L’héritage de Rabin, tout autour, la tempête fait rage

par Gideon Spiro

mardi 23 octobre 2007

La semaine prochaine, l’Etat d’Israël commémorera le 12e anniversaire de l’assassinat du Premier ministre Yitzhak Rabin, selon la date hébraïque. Les cérémonies officielles, tout comme le rassemblement sur la place Rabin, vont se dissoudre dans le consensus. La famille Rabin a tout fait pour ramener « le cher Yitzhak » au sein de l’unanimité nationale. Ce qui allait alors de soi pour les gens de la Gauche radicale est aujourd’hui repris par beaucoup, parce que l’opposition présente, avant l’assassinat, entre lui et les colons autour des accords d’Oslo, était largement imaginaire.

Les colons attribuaient à Rabin des intentions qui n’étaient absolument pas les siennes. Il n’a pas évacué une seule colonie, il n’a pas mis en œuvre une seule phase importante des accords qui n’offraient, de toute façon, aucune trace des questions centrales (réfugiés, frontières, Jérusalem) et pour autant qu’il m’en souvienne, il n’a jamais fait mention des mots « Etat palestinien » comme d’un objectif politique, il ne s’est bien évidemment pas retiré aux lignes de l’armistice, la fameuse Ligne Verte.

La Droite a réussi à transformer ces cérémonies en tribune du haut de laquelle se font entendre les appels à « l’union nationale » et qu’il est interdit de « déchirer le peuple ». Les représentants du parti Travailliste multiplient, le même jour, les discours sur la démocratie (pour les Juifs uniquement, bien sûr, puisque l’apartheid et l’occupation se poursuivent avec leur bénédiction) et élèvent Rabin au statut d’homme de paix bien au-delà de ce qu’il mérite.

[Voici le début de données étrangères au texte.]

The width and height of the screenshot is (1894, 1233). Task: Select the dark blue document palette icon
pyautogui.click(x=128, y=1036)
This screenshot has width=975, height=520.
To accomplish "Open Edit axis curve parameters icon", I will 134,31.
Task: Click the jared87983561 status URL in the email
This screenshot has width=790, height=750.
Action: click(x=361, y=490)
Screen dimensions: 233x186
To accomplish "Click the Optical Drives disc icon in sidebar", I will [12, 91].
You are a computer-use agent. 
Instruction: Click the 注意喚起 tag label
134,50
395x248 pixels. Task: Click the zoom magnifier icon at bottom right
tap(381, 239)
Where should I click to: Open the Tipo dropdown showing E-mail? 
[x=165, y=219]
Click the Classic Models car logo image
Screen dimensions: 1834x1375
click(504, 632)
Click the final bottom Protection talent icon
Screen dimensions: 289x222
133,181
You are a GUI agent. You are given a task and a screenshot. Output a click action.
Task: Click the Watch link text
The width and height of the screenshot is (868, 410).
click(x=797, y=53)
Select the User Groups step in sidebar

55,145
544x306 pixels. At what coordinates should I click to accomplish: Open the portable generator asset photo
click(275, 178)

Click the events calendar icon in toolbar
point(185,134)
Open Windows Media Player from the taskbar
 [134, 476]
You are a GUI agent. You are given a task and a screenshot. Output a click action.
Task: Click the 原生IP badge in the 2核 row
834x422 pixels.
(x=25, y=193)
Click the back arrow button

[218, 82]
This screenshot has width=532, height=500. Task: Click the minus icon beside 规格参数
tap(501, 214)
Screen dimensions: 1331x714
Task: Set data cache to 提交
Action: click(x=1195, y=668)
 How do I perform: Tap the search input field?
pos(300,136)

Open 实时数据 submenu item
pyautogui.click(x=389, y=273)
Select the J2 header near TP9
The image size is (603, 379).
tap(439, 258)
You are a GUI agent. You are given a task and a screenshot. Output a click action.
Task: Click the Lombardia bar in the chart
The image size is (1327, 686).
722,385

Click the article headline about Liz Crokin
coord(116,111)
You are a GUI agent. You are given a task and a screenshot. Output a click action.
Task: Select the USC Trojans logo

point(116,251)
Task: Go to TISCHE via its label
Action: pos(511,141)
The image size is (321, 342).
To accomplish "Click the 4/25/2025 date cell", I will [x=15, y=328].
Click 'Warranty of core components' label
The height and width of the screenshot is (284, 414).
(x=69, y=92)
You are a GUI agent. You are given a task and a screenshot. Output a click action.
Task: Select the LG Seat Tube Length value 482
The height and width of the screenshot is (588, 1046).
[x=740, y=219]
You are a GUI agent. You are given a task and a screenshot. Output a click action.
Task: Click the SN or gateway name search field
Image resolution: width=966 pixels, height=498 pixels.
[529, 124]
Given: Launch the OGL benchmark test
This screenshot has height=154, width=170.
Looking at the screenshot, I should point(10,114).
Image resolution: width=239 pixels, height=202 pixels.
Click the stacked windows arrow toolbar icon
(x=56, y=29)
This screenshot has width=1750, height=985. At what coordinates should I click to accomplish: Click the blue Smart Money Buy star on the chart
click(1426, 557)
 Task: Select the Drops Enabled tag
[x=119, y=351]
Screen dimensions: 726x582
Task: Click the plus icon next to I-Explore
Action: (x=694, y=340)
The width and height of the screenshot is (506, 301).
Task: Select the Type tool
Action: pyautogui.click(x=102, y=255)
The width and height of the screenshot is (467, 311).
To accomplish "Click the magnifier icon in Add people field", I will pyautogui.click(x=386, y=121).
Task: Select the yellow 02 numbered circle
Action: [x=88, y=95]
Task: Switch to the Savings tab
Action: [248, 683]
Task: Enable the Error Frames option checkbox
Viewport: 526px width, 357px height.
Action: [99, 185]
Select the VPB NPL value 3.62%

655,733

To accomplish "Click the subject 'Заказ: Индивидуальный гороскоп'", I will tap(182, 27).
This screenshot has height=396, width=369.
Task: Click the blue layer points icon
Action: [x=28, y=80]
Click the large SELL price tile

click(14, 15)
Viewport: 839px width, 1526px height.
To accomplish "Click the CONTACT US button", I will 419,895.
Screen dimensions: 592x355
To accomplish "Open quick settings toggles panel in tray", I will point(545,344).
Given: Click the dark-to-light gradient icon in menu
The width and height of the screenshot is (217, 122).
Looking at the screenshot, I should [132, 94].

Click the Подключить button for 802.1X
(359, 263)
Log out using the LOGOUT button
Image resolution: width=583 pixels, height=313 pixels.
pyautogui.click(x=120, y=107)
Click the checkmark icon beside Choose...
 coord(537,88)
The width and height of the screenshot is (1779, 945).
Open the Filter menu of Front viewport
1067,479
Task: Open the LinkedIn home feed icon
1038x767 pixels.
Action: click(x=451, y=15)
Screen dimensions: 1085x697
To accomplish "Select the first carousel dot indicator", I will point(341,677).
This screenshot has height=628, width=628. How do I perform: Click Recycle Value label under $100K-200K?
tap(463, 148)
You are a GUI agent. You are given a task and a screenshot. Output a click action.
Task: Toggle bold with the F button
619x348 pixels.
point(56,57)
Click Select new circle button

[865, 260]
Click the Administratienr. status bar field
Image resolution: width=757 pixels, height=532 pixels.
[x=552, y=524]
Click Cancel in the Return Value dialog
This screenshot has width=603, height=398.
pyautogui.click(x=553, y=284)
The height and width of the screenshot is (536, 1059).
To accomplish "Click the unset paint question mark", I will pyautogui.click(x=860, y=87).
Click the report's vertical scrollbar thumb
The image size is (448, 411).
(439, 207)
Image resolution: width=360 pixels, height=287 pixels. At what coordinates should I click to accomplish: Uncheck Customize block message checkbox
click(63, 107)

Nul doute que du point de vue de Rabin – qui était un militaire et avait été un Ministre de la Défense briseur d’indépendance lors de la première Intifada – la signature des accords d’Oslo constituait un tournant vers un regard différent sur le conflit, mais c’est encore loin d’en faire « un homme de paix marchant d’un pas décidé vers la conclusion du conflit », selon ce que la rhétorique officielle a bâti autour de lui.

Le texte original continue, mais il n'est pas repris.